Sharing with intent for reuse
I’ve posted all of my photos with a simple Creative Commons license – for years, I stuck to a clean Creative Commons Attribution license, and only recently adjusted to a slightly more restrictive Creative Commons Non-Commercial license. I’m happy to hear about people finding uses for my photos. As a result of this open sharing, they’ve been published in books, magazines, used on stage in a ballet, turned into paintings, and posted to literally countless websites (I used to try to keep track, but gave up).
I view reuse as a secondary outcome – I’ve never posted specifically for reuse. I dabbled with shooting photos for microstock – those photos were intended for reuse – but that wasn’t fun, as I felt like I was shooting photos that someone else might want. Which is fine, but not something that I find enjoyable. And the microstock system must have picked up on that, as I made a whopping $3 or so, which will be paid out in about 100 years, as they only cut cheques if the balance is over $100.
So, reuse isn’t really a reason I post photos online.
Sharing with friends
On Flickr, the single page I spend the most time on is the “Contacts” page – where I can see at a glance what my friends have posted recently. It’s a fantastic way to see what Alan’s doing on his road trip, where on earth Kris the Lumberjack Photographer is this week, what amazing places Duncan has wound up today, and what a bunch of local photographers are up to.

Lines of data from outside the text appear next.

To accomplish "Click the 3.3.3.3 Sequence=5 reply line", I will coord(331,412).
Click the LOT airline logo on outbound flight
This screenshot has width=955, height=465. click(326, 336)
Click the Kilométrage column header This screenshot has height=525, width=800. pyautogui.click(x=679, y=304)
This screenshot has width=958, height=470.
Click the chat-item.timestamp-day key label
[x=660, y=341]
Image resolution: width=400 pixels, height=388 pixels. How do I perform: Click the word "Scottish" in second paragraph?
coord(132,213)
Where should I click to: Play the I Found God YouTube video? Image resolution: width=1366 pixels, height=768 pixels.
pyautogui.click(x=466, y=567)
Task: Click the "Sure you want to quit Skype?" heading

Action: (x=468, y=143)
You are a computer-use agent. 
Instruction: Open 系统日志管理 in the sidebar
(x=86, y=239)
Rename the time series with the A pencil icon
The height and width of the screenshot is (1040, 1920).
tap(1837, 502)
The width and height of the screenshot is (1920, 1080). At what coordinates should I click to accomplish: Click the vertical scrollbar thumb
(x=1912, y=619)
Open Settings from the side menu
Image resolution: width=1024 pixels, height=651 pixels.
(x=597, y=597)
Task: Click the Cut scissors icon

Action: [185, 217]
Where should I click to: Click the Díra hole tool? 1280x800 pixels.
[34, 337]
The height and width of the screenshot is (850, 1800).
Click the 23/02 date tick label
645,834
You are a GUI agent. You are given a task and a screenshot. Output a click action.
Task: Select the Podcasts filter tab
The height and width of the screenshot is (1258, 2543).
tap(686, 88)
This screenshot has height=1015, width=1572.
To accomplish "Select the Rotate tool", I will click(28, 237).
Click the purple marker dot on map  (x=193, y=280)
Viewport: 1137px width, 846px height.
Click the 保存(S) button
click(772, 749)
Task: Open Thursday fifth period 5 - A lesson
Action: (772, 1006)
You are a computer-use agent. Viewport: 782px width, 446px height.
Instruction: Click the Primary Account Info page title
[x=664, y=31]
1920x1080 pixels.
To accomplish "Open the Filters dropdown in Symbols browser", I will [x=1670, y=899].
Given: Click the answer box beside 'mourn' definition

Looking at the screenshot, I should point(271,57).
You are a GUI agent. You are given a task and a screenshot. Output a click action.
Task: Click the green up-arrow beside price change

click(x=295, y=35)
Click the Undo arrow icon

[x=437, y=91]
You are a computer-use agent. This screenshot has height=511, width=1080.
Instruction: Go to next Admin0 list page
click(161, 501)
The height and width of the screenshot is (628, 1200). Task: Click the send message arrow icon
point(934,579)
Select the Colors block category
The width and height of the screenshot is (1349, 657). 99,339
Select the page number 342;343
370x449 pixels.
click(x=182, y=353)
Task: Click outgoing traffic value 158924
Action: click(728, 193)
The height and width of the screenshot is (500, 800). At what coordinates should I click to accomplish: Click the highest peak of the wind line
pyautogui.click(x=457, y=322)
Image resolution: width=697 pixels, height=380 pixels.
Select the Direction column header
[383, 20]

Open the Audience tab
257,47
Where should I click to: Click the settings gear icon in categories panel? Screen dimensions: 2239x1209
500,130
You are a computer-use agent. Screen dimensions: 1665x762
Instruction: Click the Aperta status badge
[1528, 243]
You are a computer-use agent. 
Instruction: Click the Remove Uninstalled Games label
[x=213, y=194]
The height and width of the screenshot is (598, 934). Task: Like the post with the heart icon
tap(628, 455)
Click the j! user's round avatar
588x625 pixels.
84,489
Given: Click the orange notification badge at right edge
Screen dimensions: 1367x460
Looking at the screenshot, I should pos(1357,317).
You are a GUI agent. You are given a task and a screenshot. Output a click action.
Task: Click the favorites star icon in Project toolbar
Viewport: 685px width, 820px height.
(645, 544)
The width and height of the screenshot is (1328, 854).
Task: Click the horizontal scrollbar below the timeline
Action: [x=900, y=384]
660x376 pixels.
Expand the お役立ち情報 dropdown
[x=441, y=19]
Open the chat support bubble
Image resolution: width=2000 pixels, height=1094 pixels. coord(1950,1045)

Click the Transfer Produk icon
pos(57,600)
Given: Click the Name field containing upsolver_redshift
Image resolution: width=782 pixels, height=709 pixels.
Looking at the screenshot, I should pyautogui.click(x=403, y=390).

But not everyone I care about has a Flickr account, so the Contacts page is incomplete. I also get to check Facebook, to see what the non-Flickr-but-still-Facebook crowd is up to. And monitor Twitter to see what the Twitpic-YFrog-Instagram crowd is up to. As a result, I’ve been finding myself spending more time off-Flickr.
Lately, I’ve been posting “ephemeral” photos to a photoblog. It’s where I post fleeting photos about what I’m doing. It pumps updates out to Twitter, and has an RSS feed. This feels like it solves the “Sharing with friends” side rather nicely, for me, anyway.
I had been posting my daily photos to another photoblog since January 2008. I started doing it as a more formal way to show the daily photos (which were also being posted to Flickr) and as an additional way to keep myself motivated to shoot daily. But, since they’re daily photos, many really suck photographically. Not really website-showcase material. And since I’m not really getting feedback or critique (I’d even disabled comments on that photoblog a few months ago), it’s not doing much.
So, it seems as though sharing with friends is the only reason I’m posting photos online lately.
What triggered this post was our return from a week-long vacation in the Shushwap region in BC, houseboating and camping. I shot lots of fun photos documenting the trip, and posted a few of them live to the ephemeral photo blog (and would have posted several more, but the cell network in the Shushwap region is spotty). After returning home, I imported them all from my phone (my PHONE! I didn’t even bring the DSLR), and did the usual filter/stack/metadata routine. And then realized I just didn’t feel like posting them to Flickr. Nor to the photoblog. I was happy just having the photos. I’d already shared the moments with my friends via the ephemeral media blog and twitter. So, posting the photos wouldn’t really have added anything.
This isn’t a big drama-laden post. I’m just thinking this through. I’m not deleting any accounts or blogs. I’m not doing anything drastic. But I need to get my head around what I’m wanting to do, and why, and with whom. The endless posting of photos has lost my interest. It feels like a pointless activity at best, and a delusional exercise in self gratification at worst. Neither sound very interesting to me. So, I’ll just pause for now. Looks like I’m still posting ephemeral photos. For some reason, that’s fun while the other photo-posting has worn off.